Music Business

Are Nigerian Entertainers Socially Irresponsible? Musician Turned Writer ETCETERA wants to Know.


Thanks to Tiwa Savage and T-Billz, Etcetera is now a famous writer in Nigeria. Since then he has taken on radio hosts/OAPs, among many. In one of his many controversial writings, he has said that most Nigerian male artists have become “sex toys and pleasure gadgets” to politicians  i.e. sell to the highest bidder.

This time, he focuses again on artists and ask if they are socially irresponsible. I am not sure how he is gauging his definition of socially irresponsible. I am also quite skeptical when a few incidences are used to imply that the entire group of Nigerian artists have what appears to be a moral problem. Nevertheless, I’ll let him tell it below. Leave your thoughts on his views in the comment section on the blog, or tweet at me on twitter (@uduakalw).
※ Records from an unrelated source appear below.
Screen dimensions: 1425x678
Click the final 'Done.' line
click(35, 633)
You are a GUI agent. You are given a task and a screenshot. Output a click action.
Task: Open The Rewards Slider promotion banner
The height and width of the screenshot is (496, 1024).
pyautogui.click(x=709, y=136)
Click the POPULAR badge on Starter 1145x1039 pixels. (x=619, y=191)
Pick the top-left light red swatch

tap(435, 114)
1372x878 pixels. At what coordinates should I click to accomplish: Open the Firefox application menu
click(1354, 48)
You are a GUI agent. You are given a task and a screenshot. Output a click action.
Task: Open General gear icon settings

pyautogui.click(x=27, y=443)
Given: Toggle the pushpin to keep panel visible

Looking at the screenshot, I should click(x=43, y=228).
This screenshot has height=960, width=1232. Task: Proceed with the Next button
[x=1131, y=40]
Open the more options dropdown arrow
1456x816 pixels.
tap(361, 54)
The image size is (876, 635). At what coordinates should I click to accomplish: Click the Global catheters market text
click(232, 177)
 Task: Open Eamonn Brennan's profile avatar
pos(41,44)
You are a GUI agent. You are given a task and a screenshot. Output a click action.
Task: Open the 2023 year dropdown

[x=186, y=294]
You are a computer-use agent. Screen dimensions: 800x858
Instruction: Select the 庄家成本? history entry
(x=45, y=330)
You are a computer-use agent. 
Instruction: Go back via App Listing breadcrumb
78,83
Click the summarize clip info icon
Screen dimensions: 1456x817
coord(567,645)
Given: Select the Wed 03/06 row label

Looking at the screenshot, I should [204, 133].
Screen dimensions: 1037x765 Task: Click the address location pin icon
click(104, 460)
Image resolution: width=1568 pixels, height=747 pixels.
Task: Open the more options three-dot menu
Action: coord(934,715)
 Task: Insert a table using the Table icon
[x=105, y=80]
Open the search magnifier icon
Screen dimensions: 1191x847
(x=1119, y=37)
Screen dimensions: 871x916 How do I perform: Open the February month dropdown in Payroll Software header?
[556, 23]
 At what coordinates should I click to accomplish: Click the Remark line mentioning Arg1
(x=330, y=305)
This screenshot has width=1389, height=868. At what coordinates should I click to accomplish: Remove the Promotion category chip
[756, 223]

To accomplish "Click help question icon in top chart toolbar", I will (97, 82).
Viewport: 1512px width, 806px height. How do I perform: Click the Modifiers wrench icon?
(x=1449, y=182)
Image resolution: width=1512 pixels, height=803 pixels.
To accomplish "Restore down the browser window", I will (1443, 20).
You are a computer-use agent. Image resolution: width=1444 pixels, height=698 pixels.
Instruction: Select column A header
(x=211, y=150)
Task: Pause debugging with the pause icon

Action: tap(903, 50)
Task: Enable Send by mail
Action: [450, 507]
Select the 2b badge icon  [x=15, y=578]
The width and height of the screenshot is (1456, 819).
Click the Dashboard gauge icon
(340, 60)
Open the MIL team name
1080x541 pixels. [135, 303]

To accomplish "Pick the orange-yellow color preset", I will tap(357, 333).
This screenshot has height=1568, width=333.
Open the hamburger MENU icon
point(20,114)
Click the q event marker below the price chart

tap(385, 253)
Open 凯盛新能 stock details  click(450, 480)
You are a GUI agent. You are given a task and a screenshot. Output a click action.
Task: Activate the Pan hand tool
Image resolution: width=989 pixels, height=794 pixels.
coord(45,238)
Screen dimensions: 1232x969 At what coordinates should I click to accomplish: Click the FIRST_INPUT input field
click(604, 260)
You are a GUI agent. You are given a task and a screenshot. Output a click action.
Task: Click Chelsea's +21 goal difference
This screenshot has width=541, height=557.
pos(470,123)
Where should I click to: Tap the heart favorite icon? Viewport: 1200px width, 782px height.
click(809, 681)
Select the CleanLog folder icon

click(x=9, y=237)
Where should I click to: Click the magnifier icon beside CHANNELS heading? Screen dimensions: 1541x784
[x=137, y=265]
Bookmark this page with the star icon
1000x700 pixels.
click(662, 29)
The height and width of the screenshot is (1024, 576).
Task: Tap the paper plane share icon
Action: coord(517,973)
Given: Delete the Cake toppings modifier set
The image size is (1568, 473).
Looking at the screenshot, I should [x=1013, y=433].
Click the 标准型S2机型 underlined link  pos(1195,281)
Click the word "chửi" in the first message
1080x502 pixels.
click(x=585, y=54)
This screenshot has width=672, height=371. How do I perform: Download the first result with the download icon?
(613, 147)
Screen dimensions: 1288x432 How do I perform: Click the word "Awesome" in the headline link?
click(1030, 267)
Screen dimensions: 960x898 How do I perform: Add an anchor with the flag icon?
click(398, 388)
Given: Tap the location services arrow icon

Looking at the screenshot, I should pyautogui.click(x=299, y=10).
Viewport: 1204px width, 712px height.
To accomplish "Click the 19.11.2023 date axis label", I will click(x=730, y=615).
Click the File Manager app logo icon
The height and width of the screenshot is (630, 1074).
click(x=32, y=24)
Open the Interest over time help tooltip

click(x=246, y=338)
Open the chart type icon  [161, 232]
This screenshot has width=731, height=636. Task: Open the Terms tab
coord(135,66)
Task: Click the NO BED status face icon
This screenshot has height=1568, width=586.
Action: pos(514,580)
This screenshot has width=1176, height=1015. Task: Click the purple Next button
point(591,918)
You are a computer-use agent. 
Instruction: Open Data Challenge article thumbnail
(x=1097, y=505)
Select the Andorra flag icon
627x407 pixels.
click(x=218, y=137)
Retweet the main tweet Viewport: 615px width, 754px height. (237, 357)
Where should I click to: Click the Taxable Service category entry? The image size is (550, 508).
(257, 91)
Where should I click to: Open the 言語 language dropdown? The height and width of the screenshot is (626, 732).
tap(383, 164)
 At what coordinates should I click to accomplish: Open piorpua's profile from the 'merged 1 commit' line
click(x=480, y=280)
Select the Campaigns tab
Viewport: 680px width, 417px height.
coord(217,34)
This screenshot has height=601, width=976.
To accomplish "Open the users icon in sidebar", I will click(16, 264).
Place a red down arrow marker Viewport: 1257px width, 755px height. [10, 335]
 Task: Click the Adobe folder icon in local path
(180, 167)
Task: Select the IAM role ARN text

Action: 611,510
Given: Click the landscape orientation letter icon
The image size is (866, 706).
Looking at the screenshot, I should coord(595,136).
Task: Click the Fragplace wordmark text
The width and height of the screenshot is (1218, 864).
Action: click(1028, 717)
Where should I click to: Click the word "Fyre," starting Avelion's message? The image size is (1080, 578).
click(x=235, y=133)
I got a call on Wednesday morning from one of our popular female artistes asking if she could be a guest on my radio show to promote her new album that is meant for release this month. I said, “Why not? It will be my privilege to have you on my show.” As we talked on, I tried chipping in a little advice that it might not be a good idea releasing an album in the middle of an ebola crisis; suggesting that right now people might be too worried and preoccupied with the ebola scare to care about a new album. I told her she would stand the risk of being branded insensitive for dropping her album at a time the country is having a crisis of some sort. I went on thinking I could convince her to postpone the album release to a time when she can easily get people’s attention. But she wouldn’t hear of it.

She said “Bros forget dat tin abeg, Naija no dey send tins like dat. After all, Dorobucci was released on the day of the second Nyanya bomb blast and just after three weeks of the first blast? Why didn’t they call it insensitive or irresponsible?” She got me chewing on that for a minute as I couldn’t think of anything further to say than, ‘Ok dear, you are on for 7pm this Thursday.’ Isn’t it wonderful how the peculiarities of this country knows no limit? Even in entertainment, we are of a different cloth. It’s a party with no checks. How possible is it that Dorobucci’s release on the same day of a major disaster could go unnoticed even by the legion of entertainment journalists in Naija? Little details as the timing of a song release has never been an issue here as much as it is in other climes. In the US for instance, a simple thing as that can make or kill a song. But how lucky it is for the musicians and music stakeholders in Nigeria that nobody bothers with such. The social irresponsibility of the artist has never been an issue. As a celeb you can slap a police officer on your way to an interview, brag about it live on air and get endorsed by a multinational brand that same day. We are indeed a unique people. Maybe that explains the bulk of unnecessary issues we face as a nation.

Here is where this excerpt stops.